Coupe du Monde 2026 : la flambée des prix de la restauration choque
Par OnzeActu · · 3 min de lecture
La Coupe du Monde 2026 réserve de nombreuses surprises, y compris pour les palais... et les portefeuilles ! Les prix des aliments et boissons dans les stades des États-Unis, du Canada et du Mexique atteignent des sommets, provoquant l'étonnement, voire la colère, chez de nombreux supporters internationaux peu habitués à de tels tarifs. Les expériences culinaires varient selon les villes hôtes, mais toutes partagent un point commun : elles font grincer des dents les visiteurs venus du monde entier.
À Miami, par exemple, certains plats s'apparentent presque à des œuvres culinaires de prestige, à l'image du plateau de pommes de terre croustillantes surmontées de caviar à 75 dollars ou de l'impressionnante empanada de 2,2 kg proposée à 40 dollars. À Los Angeles, un cheeseburger baptisé « Twinkie », pourtant sans rapport avec le célèbre gâteau, s'affiche à 22 dollars. Au Mexique, à Guadalajara, les amateurs de tacos doivent s'acquitter de 8 dollars pièce. Pour les supporters français habitués à des concessions plus abordables, ces tarifs ont de quoi dérouter.

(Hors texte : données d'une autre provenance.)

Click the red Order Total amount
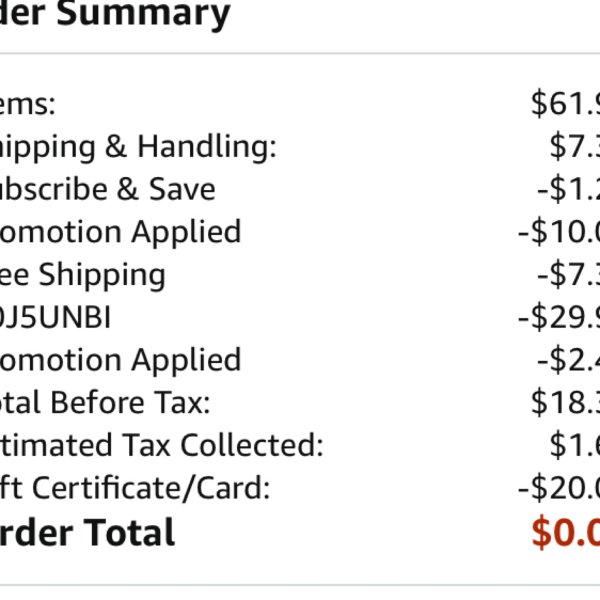This screenshot has width=600, height=600. [566, 533]
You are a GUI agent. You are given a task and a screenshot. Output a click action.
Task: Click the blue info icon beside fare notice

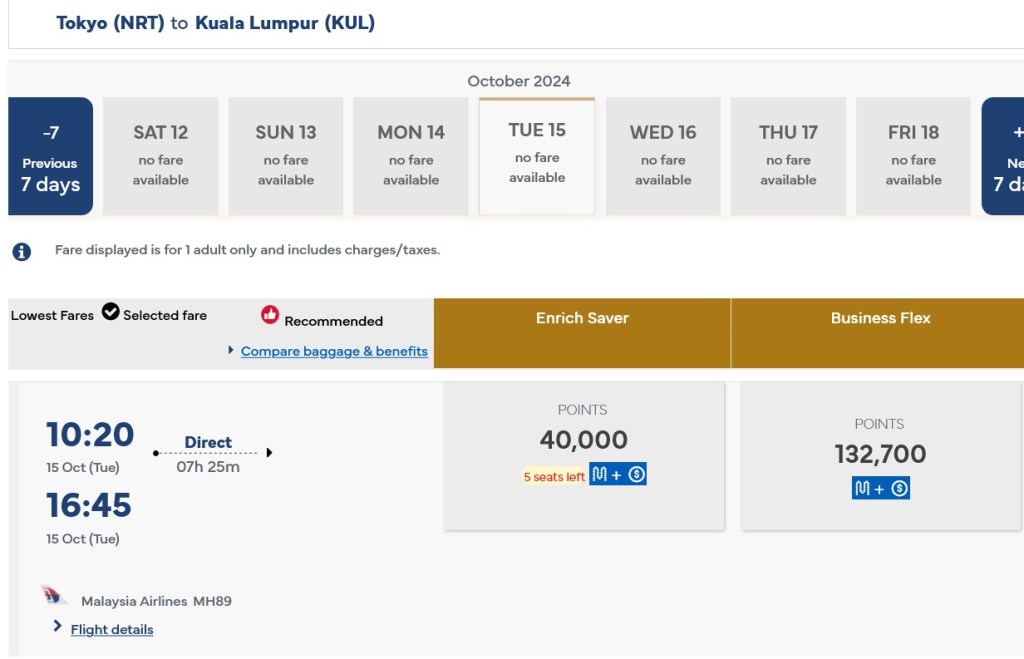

La polémique enfle surtout autour du prix des boissons : à Toronto, une bière peut atteindre 24,25 dollars canadiens, soit près de 17 dollars américains ou 15 euros — trois fois le prix moyen en Europe. Thomas Schüller, supporter allemand rencontré au Canada, témoigne : « Ce n'est pas juste, ce n'est pas normal — c'est trois fois ce que je paie chez moi. » Malgré tout, l'ambiance festive et l'événement unique que représente la Coupe du Monde incitent de nombreux supporters à relativiser, certains admettant qu'ils n'hésiteraient pas à payer malgré leur indignation.
Les différences de tarifs entre les villes hôtes s'expliquent par la part belle faite aux spécialités locales. À Vancouver, on retrouve par exemple la traditionnelle poutine revisitée au mijoté de bœuf, ou encore la fameuse saucisse fumée nappée de confit d'oignons au sirop d'érable. À Miami, les saveurs cubaines sont à l'honneur avec un pan con lechon généreusement garni.
Dans la capitale mexicaine, le contraste est frappant : alors que le salaire journalier minimum tourne autour de 315 pesos (environ 18 dollars), certaines bières se vendent entre 299 et 310 pesos, bien plus cher qu'en temps normal hors Coupe du Monde.
Mais il existe aussi des stades où les tarifs restent raisonnables, à l'image d'Atlanta, où l’engagement de longue date du propriétaire du club local en faveur de menus abordables perdure : part de pizza à 3 dollars, soda géant à 4 dollars, cheeseburger à 5 dollars et bière à partir de 8 dollars — un soulagement pour les familles venues pour l'événement.
Si l'évènement mondial se tient tous les quatre ans, de nombreux supporters estiment que l’expérience justifie, malgré tout, certains excès tarifaires. L’engouement est tel que boire un verre avec des fans venus des quatre coins du globe devient un souvenir aussi inoubliable… que coûteux.